* **What you should do**
Each line of the material below that holds the word "header" needs to be copied.

* **Task input**
[Start of section]
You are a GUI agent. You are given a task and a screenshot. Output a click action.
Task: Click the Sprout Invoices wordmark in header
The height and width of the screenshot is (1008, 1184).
[End of section]
[Start of section]
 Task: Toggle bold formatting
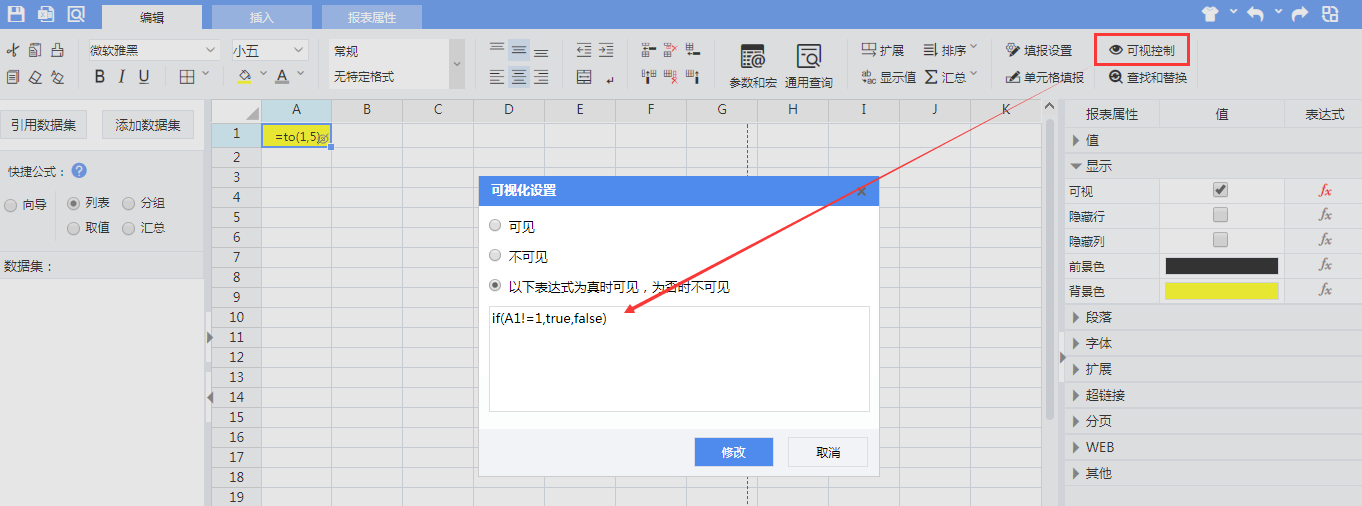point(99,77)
[End of section]
[Start of section]
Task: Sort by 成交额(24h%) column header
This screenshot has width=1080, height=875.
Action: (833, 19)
[End of section]
* **Response to this exercise**
Task: Click the Sprout Invoices wordmark in header
Task: Sort by 成交额(24h%) column header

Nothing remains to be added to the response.